Background The physical characteristics which are known to affect the ovarian reserve are age, body mass index (BMI), occupational exposures, age at menarche and menstrual cycle length. A correlation between different physical characteristics and the ovarian reserve will help to identify areas which need to be tackled to increase the chances of fertility of women in India.

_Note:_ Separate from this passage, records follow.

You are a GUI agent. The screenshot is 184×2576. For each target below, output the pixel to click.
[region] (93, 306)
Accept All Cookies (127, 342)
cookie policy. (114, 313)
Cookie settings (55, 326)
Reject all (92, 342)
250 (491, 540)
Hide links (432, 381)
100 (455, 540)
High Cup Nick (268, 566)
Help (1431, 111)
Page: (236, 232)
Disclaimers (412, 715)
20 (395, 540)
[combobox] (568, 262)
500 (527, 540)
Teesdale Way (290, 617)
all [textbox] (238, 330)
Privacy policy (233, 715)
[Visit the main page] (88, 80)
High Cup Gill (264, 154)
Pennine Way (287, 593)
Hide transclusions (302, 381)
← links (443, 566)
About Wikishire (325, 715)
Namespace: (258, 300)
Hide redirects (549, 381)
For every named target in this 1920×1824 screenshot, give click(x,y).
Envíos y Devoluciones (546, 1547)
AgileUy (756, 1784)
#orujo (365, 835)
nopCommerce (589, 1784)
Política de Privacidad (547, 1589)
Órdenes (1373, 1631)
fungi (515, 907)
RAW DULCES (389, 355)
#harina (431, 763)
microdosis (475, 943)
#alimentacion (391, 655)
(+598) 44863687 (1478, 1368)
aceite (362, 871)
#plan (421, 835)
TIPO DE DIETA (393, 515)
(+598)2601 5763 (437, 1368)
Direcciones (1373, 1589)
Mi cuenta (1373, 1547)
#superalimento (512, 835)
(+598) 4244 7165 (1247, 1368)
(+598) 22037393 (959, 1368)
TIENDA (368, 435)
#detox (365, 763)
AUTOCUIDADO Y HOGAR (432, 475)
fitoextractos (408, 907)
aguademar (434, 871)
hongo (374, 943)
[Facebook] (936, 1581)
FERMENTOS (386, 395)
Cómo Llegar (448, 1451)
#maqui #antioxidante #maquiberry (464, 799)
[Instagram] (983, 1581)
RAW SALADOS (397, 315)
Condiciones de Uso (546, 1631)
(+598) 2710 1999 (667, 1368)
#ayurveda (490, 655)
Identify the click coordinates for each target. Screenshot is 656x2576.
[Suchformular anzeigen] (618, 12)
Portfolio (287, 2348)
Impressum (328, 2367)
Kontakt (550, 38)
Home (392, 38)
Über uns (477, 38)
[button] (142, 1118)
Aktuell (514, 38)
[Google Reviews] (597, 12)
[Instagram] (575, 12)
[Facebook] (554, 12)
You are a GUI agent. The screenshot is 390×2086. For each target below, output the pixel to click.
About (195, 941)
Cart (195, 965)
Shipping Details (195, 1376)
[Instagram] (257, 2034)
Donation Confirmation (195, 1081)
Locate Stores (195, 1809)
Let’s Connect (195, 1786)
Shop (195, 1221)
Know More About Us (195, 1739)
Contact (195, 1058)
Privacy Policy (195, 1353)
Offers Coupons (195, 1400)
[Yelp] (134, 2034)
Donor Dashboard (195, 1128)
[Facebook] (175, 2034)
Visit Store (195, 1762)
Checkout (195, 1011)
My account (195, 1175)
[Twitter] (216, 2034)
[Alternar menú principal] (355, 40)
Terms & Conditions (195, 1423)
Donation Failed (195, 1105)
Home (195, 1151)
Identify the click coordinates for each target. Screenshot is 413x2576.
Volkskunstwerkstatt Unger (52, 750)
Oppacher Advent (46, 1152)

Methods In this retrospective, observational study, namely the MOTHER Study, data of women between 18 and 45 years of age, attending the selected fertility centers across different states in India were taken for evaluation. Demographic information along with information on factors potentially related to fertility like age of menarche, menstrual cycle length and occupational factors were collected by review of medical records at screening visit. Most recent AMH assay and antral follicle count (AFC) where the subject has not taken any contraceptives 12 months prior to the test were collected.
Results Age of woman, years of marriage, years of infertility and smoking have shown effect on ovarian reserve testing like AMH and AFC. The other physical characteristics which were evaluated and considered to affect the ovarian reserve like body mass index BMI, occupational exposures, age at menarche and menstrual cycle length have not shown statistically significant correlation.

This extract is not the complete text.